* **ФРАГМЕНТ ТЕКСТА**
*****
Михаил Соколов: Мне кажется, что проблема еще в том, что в России по вопросу имперской политики, направленной к той или иной форме реинтеграции постсоветского пространства или в неоколониальном, возможно, варианте, существует широкий общественный консенсус, по крайней мере, в рядах партий, которые признаны властью. Сегодня, например, я видел заявление коммунистов, они просто призывают господина Януковича применять силу.

Виталий, как выглядит российское общественное мнение из Киева?

Виталий Портников
Виталий Портников
Виталий Портников: Первый премьер-министр нашей страны, когда она была провозглашена впервые независимой Украинской народной республикой, Владимир Вильниченко, у него есть знаменитая фраза о том, что "российская демократия заканчивается на украинском вопросе". И он это произнес, насколько я помню, после не очень удачных переговоров с премьер-министром Российской республики Александром Керенским. И в то же время эта ситуация продолжается, и это очень обидно. Потому что если российская демократическая общественность отдавала бы себе отчет в том, что судьба российской свободы сегодня решается в Киеве, я думаю, мы имели бы совершенно другую ситуацию.

Михаил Соколов: А почему она решается в Киеве?

Виталий Портников: Она решается в Киеве потому, что Украина сегодня – это модель для нормального европейского развития соседнего государства, которое цивилизационно очень близко к России. И если Украине удастся решить вопрос о своем европейском развитии, это будет привлекательной моделью для дальнейшего европейского развития и самой России тогда, когда нефтегазовые годы завершатся и когда решится вопрос о совершенно иной политической и экономической конфигурации будущей России. А мы прекрасно понимаем, что мы приближаемся к этому.

Кроме того, имперские амбиции российского политического руководства, которые во многом находят общественный резонанс, позволяют не проводить тех необходимых общественных и политических реформ, которые уже превратили Россию в государство-мутанта, и в государство-деграданта, и в международную энергетическую кладовую, которая с цивилизационной точки зрения все больше и больше превращается в посмешище. А это опасно для тех в России, кто видит Россию как нормальную европейскую демократическую страну, место которой вместе с другими.

Михаил Соколов: К сожалению, тех, кто видит Россию как нормальную страну европейского типа, все меньше и меньше.

Господин Арон, как вы объясните этот дрейф, тем более вы были биографом Ельцина и написали книгу о тех самых ужасных 90-х годах, которыми пугают теперь младенцев, как вы объясните такой трагический дрейф в России, когда слова “демократ”, “либерал” теперь оскорбление, хотя фон для них нынешних нулевых, теперь десятых годов путинский с массовой коррупцией, которая известна большей части населения, тоже не самый лучший, прямо скажем?
*****
* **ЗАДАНИЕ**
Повторите дословно отрывок беседы о России и Украине, начиная со слов «Виталий, как выглядит» и заканчивая словами «совершенно другую ситуацию.» включительно. Опирайтесь только на текст.

(Сохранённые данные)
*****
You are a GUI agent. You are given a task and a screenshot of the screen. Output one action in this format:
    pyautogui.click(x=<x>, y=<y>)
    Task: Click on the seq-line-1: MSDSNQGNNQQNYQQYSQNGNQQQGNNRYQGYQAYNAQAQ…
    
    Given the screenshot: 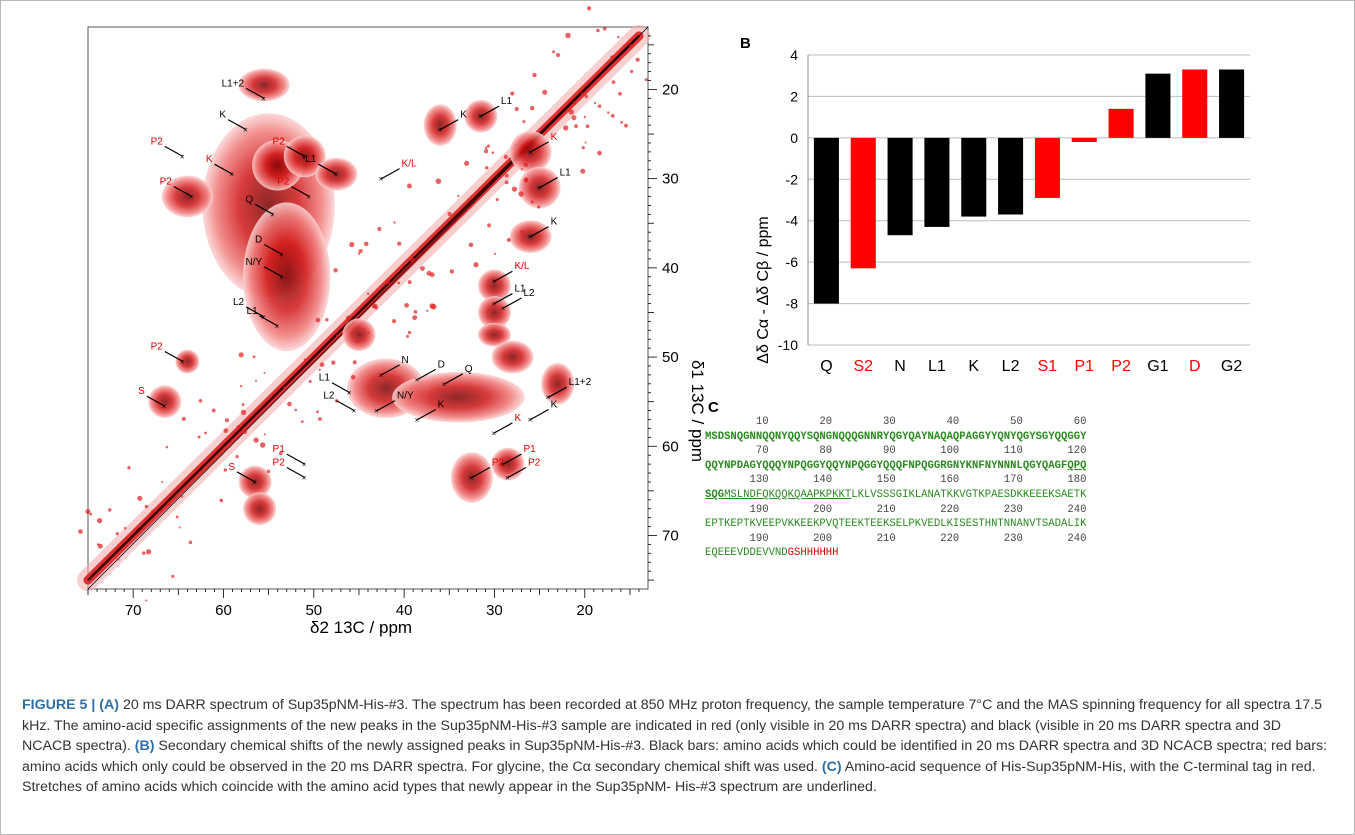 What is the action you would take?
    pyautogui.click(x=896, y=436)
    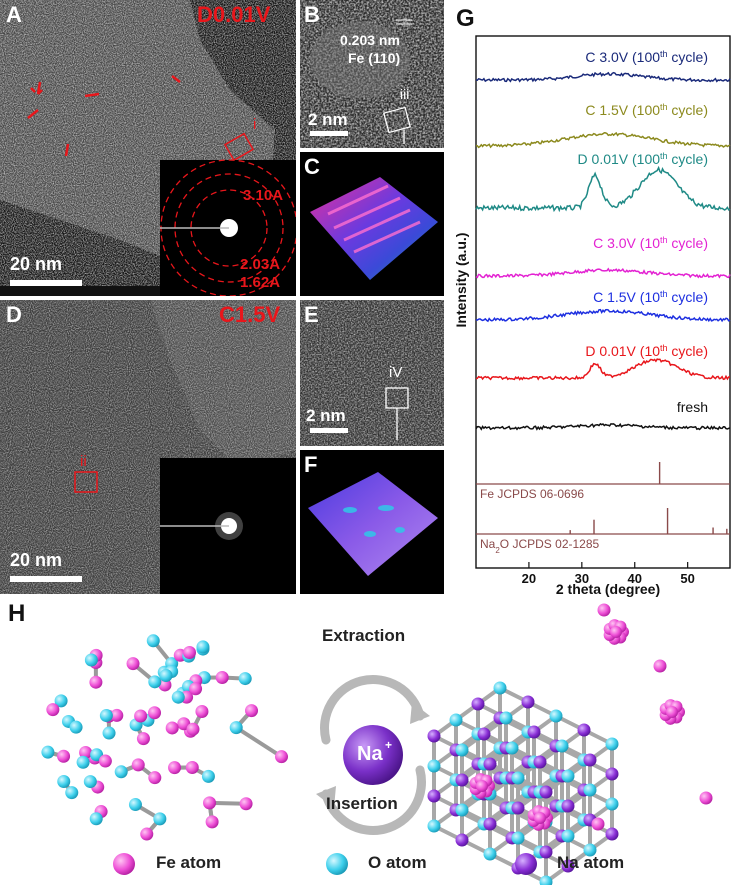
*****
* **ОТВЕТ НА ЗАДАНИЕ**
Виталий, как выглядит российское общественное мнение из Киева?

Виталий Портников
Виталий Портников
Виталий Портников: Первый премьер-министр нашей страны, когда она была провозглашена впервые независимой Украинской народной республикой, Владимир Вильниченко, у него есть знаменитая фраза о том, что "российская демократия заканчивается на украинском вопросе". И он это произнес, насколько я помню, после не очень удачных переговоров с премьер-министром Российской республики Александром Керенским. И в то же время эта ситуация продолжается, и это очень обидно. Потому что если российская демократическая общественность отдавала бы себе отчет в том, что судьба российской свободы сегодня решается в Киеве, я думаю, мы имели бы совершенно другую ситуацию.